Hi everyone,
I'm working on a miRNA-seq experiment using human plasma samples and the QIAseq miRNA Library Kit (Qiagen). My FastQC reports look good, but after trimming, alignment, and running miRDeep2, the number of raw reads passing filters is extremely low, and very few reads align to the mature.fa (I also tried aligning to mature + genome, but again very few raw reads and very few known miRNAs were detected).
In particular, the majority of raw reads are shorter than 20 for the miRNAs found. I have tried various parameter adjustments for Cutadapt and Bowtie, but the results do not improve much. I'm concerned I might be making a mistake somewhere in the processing.
Here’s a summary of my workflow using one example sample:
1. Cutadapt trimming:
cutadapt --minimum-length=18 --maximum-length=30 \
-o example_trimmed.fastq \
example.fastq
2. Alignment with Bowtie 1:
bowtie -n 0 -l 32 --norc --best --strata -M 5000 --threads 16 \
-x bowtie_index_hg38 \
example_trimmed.fastq \
-S example.sam
3. miRDeep2 analysis:
miRDeep2.pl \
example_collapsed.fa \
Genome_Index/hg38.fa \
$(ls example/*.arf | tr '\n' ',') \
mature_hsa.fa \
hairpin_hsa.fa \
-t hsa
Results for this sample:
> Total reads processed: 50,693
Reads that were too short: 41,238 (81.3%)
Reads that were too long: 9 (0.0%)
Reads written (passing filters): 9,446 (18.6%)

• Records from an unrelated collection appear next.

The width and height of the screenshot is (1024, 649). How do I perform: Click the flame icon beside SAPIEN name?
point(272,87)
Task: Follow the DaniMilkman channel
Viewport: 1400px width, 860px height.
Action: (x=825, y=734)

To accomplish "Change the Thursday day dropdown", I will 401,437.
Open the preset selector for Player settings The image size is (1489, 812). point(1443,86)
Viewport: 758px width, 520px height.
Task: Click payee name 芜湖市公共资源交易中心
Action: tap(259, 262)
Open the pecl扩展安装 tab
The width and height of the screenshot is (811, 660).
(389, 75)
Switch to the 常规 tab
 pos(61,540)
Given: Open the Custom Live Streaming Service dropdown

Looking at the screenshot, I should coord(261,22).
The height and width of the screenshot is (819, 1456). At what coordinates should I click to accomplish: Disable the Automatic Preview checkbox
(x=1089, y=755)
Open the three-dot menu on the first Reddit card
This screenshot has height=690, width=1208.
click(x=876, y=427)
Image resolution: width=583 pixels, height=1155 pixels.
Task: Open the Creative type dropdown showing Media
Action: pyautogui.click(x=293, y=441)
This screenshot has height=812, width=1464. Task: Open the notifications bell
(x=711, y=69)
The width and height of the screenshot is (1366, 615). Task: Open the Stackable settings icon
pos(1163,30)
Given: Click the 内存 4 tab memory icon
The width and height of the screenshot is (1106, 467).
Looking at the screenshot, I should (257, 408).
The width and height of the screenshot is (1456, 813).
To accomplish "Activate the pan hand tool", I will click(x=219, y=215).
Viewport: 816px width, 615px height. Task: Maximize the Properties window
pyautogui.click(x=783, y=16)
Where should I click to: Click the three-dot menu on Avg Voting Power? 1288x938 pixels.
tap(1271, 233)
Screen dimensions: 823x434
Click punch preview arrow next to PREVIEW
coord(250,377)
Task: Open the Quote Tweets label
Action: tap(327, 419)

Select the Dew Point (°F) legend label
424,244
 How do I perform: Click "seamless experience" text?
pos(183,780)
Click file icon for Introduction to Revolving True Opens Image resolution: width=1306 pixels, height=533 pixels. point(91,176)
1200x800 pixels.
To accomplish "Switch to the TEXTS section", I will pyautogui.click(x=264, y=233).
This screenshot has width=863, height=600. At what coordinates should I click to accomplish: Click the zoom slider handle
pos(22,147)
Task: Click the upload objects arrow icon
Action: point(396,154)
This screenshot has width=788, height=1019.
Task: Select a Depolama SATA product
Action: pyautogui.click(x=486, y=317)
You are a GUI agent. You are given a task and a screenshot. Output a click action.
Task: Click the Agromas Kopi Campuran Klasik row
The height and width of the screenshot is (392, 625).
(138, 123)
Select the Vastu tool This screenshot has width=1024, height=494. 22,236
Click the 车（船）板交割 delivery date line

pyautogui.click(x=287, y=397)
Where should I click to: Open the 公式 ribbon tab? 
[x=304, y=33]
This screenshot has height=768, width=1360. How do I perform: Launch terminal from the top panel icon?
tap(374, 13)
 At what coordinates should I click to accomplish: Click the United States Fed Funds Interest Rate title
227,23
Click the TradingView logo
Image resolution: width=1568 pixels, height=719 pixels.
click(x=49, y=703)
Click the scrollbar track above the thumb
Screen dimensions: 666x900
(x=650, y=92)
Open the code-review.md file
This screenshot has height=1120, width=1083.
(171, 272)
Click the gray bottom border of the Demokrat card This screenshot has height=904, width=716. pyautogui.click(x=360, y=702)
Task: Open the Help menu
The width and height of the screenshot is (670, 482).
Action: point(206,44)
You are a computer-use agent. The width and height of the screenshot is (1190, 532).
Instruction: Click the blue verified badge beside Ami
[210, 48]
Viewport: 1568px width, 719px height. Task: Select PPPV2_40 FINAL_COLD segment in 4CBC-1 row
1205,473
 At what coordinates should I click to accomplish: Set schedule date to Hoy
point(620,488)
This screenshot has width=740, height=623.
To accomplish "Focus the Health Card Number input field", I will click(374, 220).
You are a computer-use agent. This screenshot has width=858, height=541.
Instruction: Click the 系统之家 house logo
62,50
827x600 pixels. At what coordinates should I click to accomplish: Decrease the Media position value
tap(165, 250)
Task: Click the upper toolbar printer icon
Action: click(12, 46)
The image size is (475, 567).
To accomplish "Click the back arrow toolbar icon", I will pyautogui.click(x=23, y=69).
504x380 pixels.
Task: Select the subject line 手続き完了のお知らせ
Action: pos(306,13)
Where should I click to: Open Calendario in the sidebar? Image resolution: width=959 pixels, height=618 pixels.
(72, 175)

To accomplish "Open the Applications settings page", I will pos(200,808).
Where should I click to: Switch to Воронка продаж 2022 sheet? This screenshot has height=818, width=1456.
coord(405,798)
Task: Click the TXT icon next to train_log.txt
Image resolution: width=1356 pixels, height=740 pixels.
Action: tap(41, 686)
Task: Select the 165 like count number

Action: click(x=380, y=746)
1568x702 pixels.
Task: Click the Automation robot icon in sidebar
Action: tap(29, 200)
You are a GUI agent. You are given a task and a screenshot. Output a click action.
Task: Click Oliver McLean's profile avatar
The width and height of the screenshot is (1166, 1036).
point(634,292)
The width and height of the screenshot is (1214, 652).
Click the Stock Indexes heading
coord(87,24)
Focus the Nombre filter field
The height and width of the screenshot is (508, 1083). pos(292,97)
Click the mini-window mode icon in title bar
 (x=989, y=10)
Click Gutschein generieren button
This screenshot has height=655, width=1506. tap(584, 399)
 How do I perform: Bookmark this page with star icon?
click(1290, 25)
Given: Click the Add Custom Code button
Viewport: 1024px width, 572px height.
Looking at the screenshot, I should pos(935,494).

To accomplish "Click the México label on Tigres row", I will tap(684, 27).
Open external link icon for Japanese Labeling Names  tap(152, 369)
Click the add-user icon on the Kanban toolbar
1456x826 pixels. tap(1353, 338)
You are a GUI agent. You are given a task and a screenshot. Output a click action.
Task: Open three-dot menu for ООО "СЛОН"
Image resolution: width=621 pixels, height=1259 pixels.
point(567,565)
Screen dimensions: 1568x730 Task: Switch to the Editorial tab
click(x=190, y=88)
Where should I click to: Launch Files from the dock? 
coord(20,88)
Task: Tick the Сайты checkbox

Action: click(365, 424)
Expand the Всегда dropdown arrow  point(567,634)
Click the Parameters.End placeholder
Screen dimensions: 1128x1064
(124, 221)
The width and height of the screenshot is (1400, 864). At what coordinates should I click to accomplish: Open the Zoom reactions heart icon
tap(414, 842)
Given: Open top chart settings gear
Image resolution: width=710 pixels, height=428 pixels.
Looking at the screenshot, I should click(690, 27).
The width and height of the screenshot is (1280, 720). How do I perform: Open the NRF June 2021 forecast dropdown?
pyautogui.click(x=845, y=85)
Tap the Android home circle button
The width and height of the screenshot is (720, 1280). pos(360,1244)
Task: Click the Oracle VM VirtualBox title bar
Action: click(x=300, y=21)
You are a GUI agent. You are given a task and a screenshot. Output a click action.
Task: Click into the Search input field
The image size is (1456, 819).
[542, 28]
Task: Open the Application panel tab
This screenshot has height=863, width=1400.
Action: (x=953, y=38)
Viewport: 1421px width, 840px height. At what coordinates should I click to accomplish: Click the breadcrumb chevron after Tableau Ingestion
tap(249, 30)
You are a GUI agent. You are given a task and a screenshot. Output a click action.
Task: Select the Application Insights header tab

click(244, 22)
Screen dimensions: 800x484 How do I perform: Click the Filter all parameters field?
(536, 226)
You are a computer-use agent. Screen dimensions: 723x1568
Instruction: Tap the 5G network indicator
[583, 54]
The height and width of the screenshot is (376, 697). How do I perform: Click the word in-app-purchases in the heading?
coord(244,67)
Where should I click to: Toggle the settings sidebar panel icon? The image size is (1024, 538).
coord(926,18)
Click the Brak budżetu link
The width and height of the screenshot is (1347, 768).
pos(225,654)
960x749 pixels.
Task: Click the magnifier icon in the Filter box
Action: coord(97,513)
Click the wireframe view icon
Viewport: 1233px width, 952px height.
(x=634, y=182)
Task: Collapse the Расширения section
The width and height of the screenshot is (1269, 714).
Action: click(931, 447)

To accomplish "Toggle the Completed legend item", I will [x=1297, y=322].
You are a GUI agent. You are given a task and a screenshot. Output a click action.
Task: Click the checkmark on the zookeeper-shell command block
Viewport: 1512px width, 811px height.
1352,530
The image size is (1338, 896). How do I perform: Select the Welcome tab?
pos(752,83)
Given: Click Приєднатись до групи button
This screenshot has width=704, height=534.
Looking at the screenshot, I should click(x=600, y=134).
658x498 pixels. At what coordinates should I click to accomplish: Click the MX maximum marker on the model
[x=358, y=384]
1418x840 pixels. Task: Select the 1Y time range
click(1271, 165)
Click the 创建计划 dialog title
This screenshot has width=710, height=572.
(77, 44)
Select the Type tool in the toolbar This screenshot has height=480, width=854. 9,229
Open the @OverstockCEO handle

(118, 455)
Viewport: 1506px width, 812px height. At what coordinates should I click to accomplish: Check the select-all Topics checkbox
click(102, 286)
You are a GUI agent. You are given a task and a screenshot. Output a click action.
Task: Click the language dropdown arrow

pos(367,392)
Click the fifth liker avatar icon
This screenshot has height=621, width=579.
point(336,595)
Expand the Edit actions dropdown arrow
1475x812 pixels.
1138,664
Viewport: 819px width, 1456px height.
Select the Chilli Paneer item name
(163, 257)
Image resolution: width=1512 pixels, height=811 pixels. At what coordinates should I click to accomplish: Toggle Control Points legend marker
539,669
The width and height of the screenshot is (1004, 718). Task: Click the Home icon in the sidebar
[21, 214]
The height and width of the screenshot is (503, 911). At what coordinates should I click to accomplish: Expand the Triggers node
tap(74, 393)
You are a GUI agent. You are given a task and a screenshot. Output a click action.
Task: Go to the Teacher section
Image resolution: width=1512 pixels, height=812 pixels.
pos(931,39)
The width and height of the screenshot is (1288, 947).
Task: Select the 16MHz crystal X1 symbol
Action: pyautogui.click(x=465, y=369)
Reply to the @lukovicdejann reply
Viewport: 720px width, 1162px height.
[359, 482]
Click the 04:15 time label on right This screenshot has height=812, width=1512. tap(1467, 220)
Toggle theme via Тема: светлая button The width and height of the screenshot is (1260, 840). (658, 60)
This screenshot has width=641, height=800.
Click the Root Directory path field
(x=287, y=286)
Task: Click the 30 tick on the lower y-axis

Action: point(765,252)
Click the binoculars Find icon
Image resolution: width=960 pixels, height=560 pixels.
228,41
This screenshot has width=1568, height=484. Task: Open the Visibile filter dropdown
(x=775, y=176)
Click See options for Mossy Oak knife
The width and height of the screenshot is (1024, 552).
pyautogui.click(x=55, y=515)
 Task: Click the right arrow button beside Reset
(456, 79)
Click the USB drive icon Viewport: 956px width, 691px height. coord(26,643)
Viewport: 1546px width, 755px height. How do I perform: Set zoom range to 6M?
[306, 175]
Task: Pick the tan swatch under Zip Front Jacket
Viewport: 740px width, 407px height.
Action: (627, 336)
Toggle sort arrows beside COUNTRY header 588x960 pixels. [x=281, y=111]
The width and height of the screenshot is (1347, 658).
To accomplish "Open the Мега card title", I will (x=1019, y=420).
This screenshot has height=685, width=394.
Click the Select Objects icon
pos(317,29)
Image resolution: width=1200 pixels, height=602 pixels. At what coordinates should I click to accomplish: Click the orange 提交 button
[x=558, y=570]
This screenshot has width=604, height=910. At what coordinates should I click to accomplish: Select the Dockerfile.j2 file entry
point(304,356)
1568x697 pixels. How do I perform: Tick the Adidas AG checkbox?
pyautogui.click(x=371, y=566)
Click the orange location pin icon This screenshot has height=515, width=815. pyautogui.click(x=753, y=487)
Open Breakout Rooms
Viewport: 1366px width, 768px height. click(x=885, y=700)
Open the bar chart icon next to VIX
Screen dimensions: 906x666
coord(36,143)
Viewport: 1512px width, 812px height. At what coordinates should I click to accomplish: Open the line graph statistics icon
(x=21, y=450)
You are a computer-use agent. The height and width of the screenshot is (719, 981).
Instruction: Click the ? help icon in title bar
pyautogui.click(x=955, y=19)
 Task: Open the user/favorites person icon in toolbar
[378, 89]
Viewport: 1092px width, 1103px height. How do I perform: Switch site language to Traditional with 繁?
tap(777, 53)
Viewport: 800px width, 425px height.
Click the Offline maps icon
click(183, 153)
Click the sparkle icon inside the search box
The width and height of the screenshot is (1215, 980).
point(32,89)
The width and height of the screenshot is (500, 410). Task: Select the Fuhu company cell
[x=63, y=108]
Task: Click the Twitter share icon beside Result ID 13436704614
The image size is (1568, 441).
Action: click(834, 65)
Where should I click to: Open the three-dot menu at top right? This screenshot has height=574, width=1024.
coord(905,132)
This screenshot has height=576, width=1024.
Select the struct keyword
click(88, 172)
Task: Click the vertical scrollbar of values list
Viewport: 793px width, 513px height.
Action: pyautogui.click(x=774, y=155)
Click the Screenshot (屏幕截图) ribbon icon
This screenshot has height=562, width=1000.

Reads aligning to genome: <1%
Another example when I aligned first to mature.fa and then to the genome:
mature.fa: reads processed: 128,440 reads with at least one alignment: 466 (0.36%) reads that failed to align: 127,974 (99.64%) Reported 476 alignments
genome: reads processed: 127,974 reads with at least one alignment: 16,987 (13.27%) reads that failed to align: 110,987 (86.73%) Reported 120,986 alignments
I know plasma samples generally have low miRNA content, but compared to other studies using the same Qiagen kit on plasma with their Data Analysis Center, they report much higher raw read counts (see PMC8539647 – supplementary table).
Could I be doing something wrong in the processing steps (Cutadapt, Bowtie, or miRDeep2)? Any insights or suggestions would be greatly appreciated.